The euro stays under broad selling pressure after the ECB statement.

The U.S. Department of Labor said in a report the number of individuals filing for initial jobless benefits in the week ending February 28 increased by 7,000 to 320,000 from the previous week’s total of 313,000, while economists had expected initial jobless claims to fall by 18,000 to 295,000 last week.

In a separate report, the U.S. Bureau of Labor Statistics said non-farm business sector labor productivity decreased by 2.2% in the final three months of 2014, better than expectations for a 2.3% decline and compared to a preliminary estimate of a 1.8% decline.

In the third quarter, U.S. non-farm productivity rose by 3.7%.

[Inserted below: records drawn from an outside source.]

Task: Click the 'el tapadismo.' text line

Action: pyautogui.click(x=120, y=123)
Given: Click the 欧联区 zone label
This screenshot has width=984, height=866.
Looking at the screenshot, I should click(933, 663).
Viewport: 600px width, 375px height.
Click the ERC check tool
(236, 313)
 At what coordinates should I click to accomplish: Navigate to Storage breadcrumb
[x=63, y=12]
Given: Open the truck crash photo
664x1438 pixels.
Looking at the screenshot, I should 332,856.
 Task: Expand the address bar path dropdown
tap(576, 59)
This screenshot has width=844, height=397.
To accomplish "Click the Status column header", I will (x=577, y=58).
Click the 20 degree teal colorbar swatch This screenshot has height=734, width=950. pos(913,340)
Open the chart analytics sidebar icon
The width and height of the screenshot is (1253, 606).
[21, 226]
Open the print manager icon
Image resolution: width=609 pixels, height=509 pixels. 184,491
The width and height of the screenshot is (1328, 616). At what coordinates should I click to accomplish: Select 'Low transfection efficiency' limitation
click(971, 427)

USD/CAD hit 1.2476 during early U.S. trade, the session high; the pair subsequently consolidated at 1.2464, gaining 0.28%. The pair was likely to find support at 1.2359, the low of February 17 and resistance at 1.2565, the high of March 2.

The loonie was higher against the euro, with EUR/CAD edging down 0.21% to 1.3740.

European Central Bank President Mario Draghi confirmed that the ECB will begin purchasing euro zone government bonds on March 9 under its new quantitative easing program, and thus sent the single currency under broad selling pressure.

The combined monthly asset purchases will amount to €60 billion per month and is expected to run until September 2016, or until the ECB sees that inflation is on a “sustained path” to its target of close to, but below, 2% in the medium term.

More to that, the ECB raised its growth forecast for this year to 1.5% from 1.0% previously, followed by faster growth in 2016 and 2017. However, it cut its inflation forecast for 2015, saying it now expects inflation to be flat, down from 0.7% previously. It then expects inflation to increase to 1.5% in 2016, up from 1.3% and 1.8% in 2017.